Titus Manlius Imperiosus Torquatus was a famous politician and general of the Roman Republic, of the old gens Manlia. He had an outstanding career, being consul three times, in 347, 344, and 340 BC, and dictator three times, in 353, 349, and 320 BC. He was one of the early heroes of the Republic, alongside Cincinnatus, Cornelius Cossus, Furius Camillus, and Valerius Corvus. As a young military tribune, he defeated a huge Gaul in one of the most famous duels of the Republic, which earned him the epithet Torquatus after the torc he took from the Gaul's body. He was also known for his moral virtues, and his severity became famous after he had his own son executed for disobeying orders in a battle. His life was seen as a model for his descendants, who tried to emulate his heroic deeds, even centuries after his death.

== Career ==
Titus's father Lucius Manlius Capitolinus Imperiosus was appointed dictator in 363 BC in order to fulfil religious duties, but instead undertook preparations for war. This resulted in strong opposition from the plebeian tribunes and he was brought to trial at the beginning of the next year, after he had resigned the dictatorship. Amongst the charges against him was that he had banished Titus from Rome on account of his speaking difficulties and made him work as a labourer. Upon hearing of these accusations against his father, Titus went to the home of the tribune Marcus Pomponius, where he was expected by the latter to provide further charges and was thus promptly admitted. However, once they were alone, he drew his hidden knife and threatened to stab the tribune unless he made a public oath not to hold an assembly to accuse Lucius Manlius, which Pomponius agreed to and duly performed. Titus Manlius' reputation grew on account of his filially pious actions, which helped him to be elected as a military tribune later in the year.

Available data:
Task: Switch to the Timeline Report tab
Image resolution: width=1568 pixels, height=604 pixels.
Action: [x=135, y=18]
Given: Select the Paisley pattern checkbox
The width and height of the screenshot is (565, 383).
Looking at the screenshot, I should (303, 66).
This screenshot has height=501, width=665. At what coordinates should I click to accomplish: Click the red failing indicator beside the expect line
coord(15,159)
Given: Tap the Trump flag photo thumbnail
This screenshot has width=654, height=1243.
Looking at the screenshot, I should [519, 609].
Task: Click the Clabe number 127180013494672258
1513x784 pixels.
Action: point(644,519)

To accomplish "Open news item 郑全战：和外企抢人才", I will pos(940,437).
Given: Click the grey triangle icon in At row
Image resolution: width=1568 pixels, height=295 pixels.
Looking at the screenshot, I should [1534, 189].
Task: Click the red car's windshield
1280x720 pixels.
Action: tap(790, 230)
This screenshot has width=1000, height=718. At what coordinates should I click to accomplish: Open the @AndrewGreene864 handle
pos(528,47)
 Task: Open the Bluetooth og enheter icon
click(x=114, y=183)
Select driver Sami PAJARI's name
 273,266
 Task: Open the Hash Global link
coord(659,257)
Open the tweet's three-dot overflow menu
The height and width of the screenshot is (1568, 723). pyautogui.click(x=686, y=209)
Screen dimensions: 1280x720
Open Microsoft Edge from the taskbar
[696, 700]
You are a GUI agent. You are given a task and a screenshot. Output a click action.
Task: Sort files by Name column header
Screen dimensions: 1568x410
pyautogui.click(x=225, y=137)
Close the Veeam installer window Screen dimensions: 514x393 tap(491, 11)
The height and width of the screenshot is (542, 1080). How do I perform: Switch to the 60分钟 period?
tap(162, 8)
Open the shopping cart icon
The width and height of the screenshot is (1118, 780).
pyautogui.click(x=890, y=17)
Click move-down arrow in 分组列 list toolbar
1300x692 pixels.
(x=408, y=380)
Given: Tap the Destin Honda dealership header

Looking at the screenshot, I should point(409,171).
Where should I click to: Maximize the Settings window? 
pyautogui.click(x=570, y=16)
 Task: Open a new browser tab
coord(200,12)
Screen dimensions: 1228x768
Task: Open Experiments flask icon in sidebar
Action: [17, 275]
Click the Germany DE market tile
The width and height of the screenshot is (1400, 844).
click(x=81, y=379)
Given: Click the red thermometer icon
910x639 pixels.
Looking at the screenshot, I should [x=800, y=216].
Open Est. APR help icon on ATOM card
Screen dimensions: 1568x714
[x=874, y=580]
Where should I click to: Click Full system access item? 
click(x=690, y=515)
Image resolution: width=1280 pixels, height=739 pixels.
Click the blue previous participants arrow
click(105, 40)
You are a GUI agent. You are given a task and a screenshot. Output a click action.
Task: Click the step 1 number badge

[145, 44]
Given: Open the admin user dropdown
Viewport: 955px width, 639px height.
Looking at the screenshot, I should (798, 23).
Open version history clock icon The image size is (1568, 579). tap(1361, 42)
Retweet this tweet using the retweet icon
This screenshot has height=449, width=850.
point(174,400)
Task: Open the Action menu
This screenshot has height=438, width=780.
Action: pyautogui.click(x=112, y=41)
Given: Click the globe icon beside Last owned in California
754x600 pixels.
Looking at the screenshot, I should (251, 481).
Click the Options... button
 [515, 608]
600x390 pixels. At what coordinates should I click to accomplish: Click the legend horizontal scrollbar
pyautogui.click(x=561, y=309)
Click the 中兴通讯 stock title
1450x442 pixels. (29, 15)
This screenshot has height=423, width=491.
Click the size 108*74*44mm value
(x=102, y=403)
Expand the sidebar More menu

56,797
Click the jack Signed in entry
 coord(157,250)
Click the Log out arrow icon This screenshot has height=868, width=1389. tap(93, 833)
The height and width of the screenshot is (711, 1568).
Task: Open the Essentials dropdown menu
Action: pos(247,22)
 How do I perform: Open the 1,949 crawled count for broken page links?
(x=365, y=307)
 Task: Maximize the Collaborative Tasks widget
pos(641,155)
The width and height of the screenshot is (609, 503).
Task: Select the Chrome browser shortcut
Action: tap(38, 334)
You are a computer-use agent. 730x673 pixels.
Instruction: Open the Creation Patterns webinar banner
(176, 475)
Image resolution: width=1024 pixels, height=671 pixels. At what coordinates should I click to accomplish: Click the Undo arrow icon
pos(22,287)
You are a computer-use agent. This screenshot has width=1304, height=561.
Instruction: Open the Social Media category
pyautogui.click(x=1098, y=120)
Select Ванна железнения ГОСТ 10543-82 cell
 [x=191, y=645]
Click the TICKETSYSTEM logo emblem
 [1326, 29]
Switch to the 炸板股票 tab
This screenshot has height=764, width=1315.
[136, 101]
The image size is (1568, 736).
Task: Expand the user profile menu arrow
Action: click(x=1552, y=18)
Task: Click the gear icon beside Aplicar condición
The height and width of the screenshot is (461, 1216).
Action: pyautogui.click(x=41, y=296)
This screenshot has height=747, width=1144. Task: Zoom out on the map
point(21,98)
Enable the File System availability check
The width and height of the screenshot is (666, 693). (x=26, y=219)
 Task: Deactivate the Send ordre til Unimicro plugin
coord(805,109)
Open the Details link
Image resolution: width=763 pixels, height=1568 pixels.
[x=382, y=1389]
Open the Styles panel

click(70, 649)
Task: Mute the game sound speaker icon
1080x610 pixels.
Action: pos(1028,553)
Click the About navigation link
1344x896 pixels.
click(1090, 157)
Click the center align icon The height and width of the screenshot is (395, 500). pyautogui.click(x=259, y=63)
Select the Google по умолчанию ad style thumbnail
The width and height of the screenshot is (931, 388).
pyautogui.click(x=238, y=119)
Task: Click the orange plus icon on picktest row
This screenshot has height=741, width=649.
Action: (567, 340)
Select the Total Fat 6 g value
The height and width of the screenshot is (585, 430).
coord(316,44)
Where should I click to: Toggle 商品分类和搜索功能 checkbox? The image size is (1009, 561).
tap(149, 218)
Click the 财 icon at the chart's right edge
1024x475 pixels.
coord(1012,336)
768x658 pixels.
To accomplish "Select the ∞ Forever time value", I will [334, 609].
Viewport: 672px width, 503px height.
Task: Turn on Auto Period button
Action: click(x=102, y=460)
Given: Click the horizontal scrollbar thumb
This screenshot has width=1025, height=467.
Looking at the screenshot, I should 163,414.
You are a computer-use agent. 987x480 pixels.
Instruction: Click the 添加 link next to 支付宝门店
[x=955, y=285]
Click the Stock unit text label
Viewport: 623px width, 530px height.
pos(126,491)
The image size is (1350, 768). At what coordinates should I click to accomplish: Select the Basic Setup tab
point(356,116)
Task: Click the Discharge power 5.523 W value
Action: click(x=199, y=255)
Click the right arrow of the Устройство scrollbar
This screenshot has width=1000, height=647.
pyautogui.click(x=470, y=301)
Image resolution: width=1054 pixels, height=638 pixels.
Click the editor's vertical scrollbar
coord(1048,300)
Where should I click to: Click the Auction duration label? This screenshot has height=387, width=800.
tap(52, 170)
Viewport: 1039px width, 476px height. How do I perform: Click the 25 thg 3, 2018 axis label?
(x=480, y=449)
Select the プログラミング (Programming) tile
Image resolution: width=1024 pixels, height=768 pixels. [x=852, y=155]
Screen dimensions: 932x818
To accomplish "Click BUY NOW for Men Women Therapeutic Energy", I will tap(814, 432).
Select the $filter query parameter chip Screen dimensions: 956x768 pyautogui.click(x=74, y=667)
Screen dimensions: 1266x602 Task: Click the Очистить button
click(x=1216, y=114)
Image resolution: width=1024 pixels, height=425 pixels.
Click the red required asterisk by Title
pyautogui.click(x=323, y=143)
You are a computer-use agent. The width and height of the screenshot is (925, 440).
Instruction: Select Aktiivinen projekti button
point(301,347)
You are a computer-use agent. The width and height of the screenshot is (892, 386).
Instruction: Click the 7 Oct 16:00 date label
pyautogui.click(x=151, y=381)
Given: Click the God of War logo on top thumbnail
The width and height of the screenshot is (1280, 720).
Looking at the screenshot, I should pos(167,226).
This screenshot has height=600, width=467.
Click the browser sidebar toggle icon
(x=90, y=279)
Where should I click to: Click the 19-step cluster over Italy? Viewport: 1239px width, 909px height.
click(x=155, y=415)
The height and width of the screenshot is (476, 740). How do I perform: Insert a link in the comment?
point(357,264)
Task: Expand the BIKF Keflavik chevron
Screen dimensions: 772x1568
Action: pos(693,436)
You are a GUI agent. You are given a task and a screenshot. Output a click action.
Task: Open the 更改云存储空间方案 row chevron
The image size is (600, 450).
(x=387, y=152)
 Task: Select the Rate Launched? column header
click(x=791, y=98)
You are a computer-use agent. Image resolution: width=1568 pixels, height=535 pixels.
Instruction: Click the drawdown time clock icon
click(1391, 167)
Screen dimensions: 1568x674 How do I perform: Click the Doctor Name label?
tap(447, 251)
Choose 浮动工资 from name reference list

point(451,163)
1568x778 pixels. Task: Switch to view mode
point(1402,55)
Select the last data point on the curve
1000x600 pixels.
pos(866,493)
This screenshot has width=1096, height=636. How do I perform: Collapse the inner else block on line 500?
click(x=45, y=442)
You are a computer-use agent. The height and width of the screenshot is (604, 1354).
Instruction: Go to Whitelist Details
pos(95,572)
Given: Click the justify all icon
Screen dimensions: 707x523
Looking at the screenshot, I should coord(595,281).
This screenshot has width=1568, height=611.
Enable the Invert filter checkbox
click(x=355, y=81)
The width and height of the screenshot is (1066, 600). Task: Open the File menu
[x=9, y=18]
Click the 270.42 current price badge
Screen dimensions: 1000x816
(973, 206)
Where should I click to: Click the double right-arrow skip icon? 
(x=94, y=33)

Problems to work on:
1) In the text about Titus Manlius Torquatus, what did he take from the Gaul's body?
2) Write out the part of the text about Titus Manlius Torquatus starting at "Titus Manlius Imperiosus" and ending at "after his death.", swapping "general" for "commander".

Responses by task:
1) A torc.

2)
Titus Manlius Imperiosus Torquatus was a famous politician and commander of the Roman Republic, of the old gens Manlia. He had an outstanding career, being consul three times, in 347, 344, and 340 BC, and dictator three times, in 353, 349, and 320 BC. He was one of the early heroes of the Republic, alongside Cincinnatus, Cornelius Cossus, Furius Camillus, and Valerius Corvus. As a young military tribune, he defeated a huge Gaul in one of the most famous duels of the Republic, which earned him the epithet Torquatus after the torc he took from the Gaul's body. He was also known for his moral virtues, and his severity became famous after he had his own son executed for disobeying orders in a battle. His life was seen as a model for his descendants, who tried to emulate his heroic deeds, even centuries after his death.